= Ken Pollet =

Ken Pollet, the stage name of Elena Ramírez (Málaga, b. 1992), is a Spanish drag king and philosopher. He is one of the most recognized drag kings in Barcelona.

== Career ==
Ken Pollet made his debut in 2018 in Room 3 of the Apolo venue in Barcelona, marking the beginning of his artistic career. For Elena, drag king performances became a way to embrace his identity and masculinity, which had been strongly repressed during childhood.

In 2019, he founded the collective Queer That, a boy band that parodies heteronormativity in their performances.

Since 2019, he has organized workshops, debates, and interviews, and has produced shows aimed at promoting drag king culture in Spain. Among the most notable is KINGS: Drag King Anti-Race, a recurring show that has held four editions since its inception. The latest edition featured international artists appearing in Spain for the first time, including Mo B. Dick, Bridge Markland, Buba Sababa, Alexander Cameltoe, Nancy, and Papi Pistola.

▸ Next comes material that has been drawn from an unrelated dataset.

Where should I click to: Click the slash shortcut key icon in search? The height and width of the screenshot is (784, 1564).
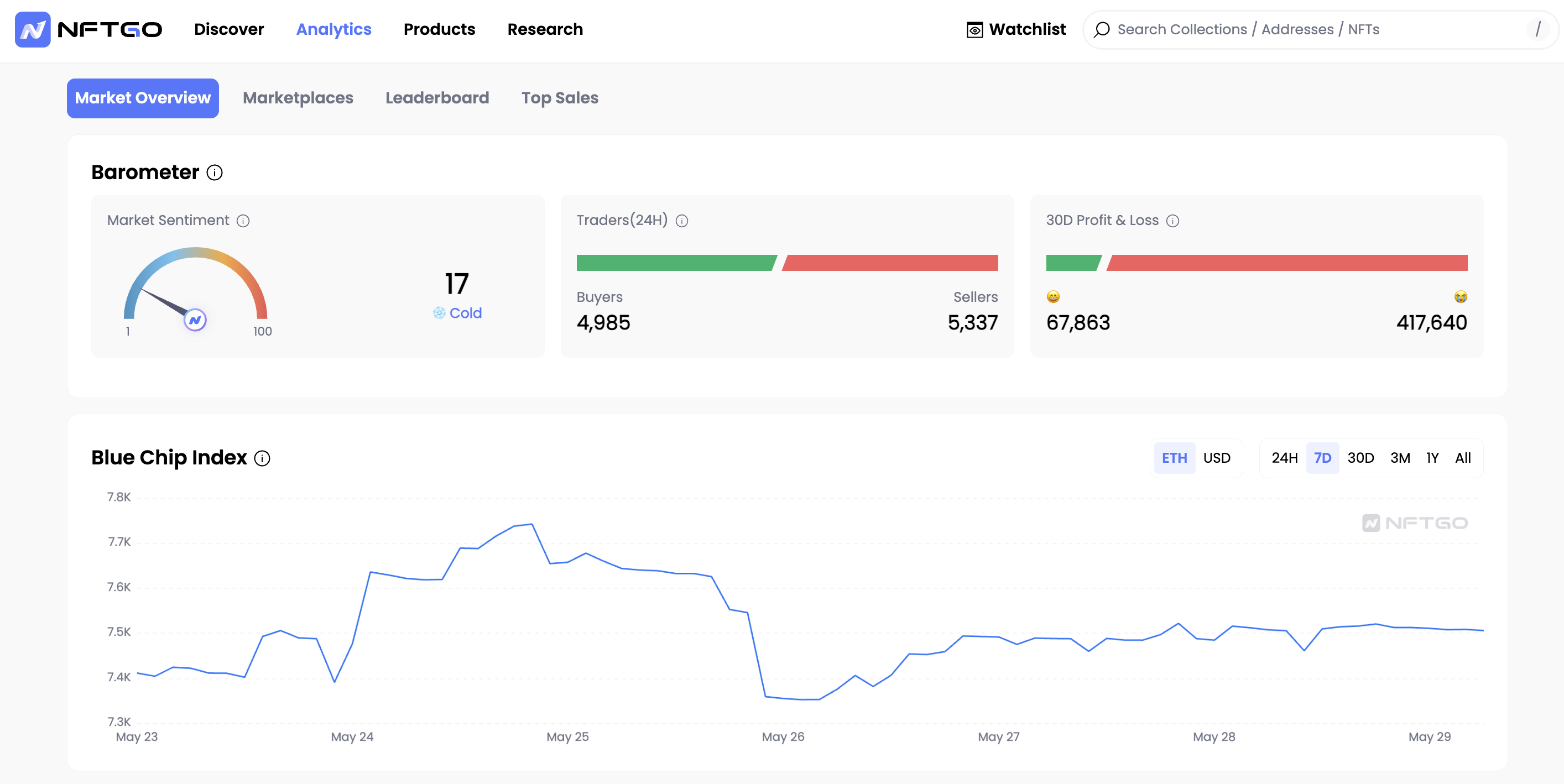[x=1537, y=29]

Pollet cites numerous queer artists, primarily from the Spanish and Chilean scenes, as influences on his artistic development and performative activism.

In 2022, he collaborated with director and producer Erika Lust to create a film based on his drag king workshops.

Pollet has given several interviews across radio, web, and television. In 2023, he appeared on the Catalan television program Plaça Tísner, where he promoted the International Drag Kings Revolution event, which he organized.